I have a lot of creditors. It's not for material things or credit cards. It's medical debt. It's services I had to accept in the moment to survive, and services for which I simply cannot pay on the other side. It's irresponsible. I get that. I don't like that it's this way, but it's the way it's got to be for now. That bill for the additional lab work? Yeah... I'm not paying that. Okay, send it to collections. Okay, put it on my credit report. Okay, lower my credit score. Okay, blow up my phone. I understand these are the consequences. But the answer is very simple: you can't get blood out of a turnip.
I talked to a very nice young man the other day. He was a creditor. He called me up and was all ready to do his spiel: "Now we'd like to arrange a payment plan because otherwise this is going to affect your credit score..." I always have to restrain myself from giggling at this point. If he knew my credit score, he wouldn't even bother with the threat. My credit score had been in the toilet since my three night hospital stay in 2003. I wouldn't be surprised if it's single digits. I am a walking money pit. I'll own that, no problem.

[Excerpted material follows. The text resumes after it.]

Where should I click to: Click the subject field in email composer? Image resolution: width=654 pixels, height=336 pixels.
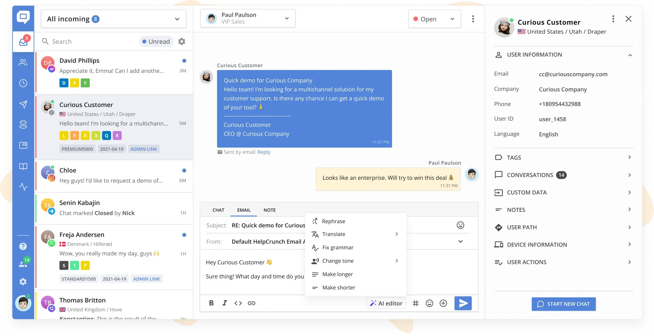[266, 225]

So I let him talk and then very calmly explained: "Look, I'm sorry. I know this is your job, but I can't pay this. Do whatever you need to do. I'm waiting for someone to sue me and take me bankruptcy court, that way I don't incur the court costs for filing for bankruptcy. I'm disabled and have been since 2002. I got nothin'." I've found that the hostility and gruff quickly falls away when I own the situation and acknowledge it's bad.
There's no point in trying to hide or lie or evade. Yes, I owe the money. If I can repay it someday, I will. Now is not that time. If I were to go before a judge, they'd look at my creditors and say, "Sorry, Charlie... there is nothing to take from her. We can't force her to starve. We can't force her to be without life-sustaining medication. We can't force her into hardship. You're going to have to eat this one." And then for my part, I have to wear the stigma of bankruptcy until such time that I can prove I've gotten my life back together and am responsible again. That's fair.
I already have to balance the cost of vital things like medication and food. I have to be very careful to make sure I can afford things like my Neurontin, because skipping a few days means seizures. I will bother other people to afford my prednisone. That keeps me alive. What I try to do is live within my limited means. Sometimes I screw up. Sometimes my disease screws me up. I am doing the best I can with what I've got. I'm trying to improve on what I've got so that I'm making progress. No more can be asked of me.
And human beings understand that. When a new unknown number pops up on my caller ID, I know what it's for, usually. Sometimes it's a wrong number. Sometimes it's a computer sweepstakes. Mostly, it's bill collectors. I talk to them the first time and let them know the situation so they can have it on file. Then I add their number to a long list of "Ignore" in my phone with the ringer set to mute. I don't ever need to be upset by this. There's no need to panic. There's no need to run. Mia culpa... let's move on.
As I said, the young man was very nice. He quickly changed his tune when I explained the situation. He did very well to explain his part in the process (which includes putting me in the cue for the computer calls at random times). He too was sorry it had to be this way. I told him that I understood he was just doing his job, and that it was all good. We wished each other happy holidays, and that was that. No big deal.
That's how I've learned to deal with creditors.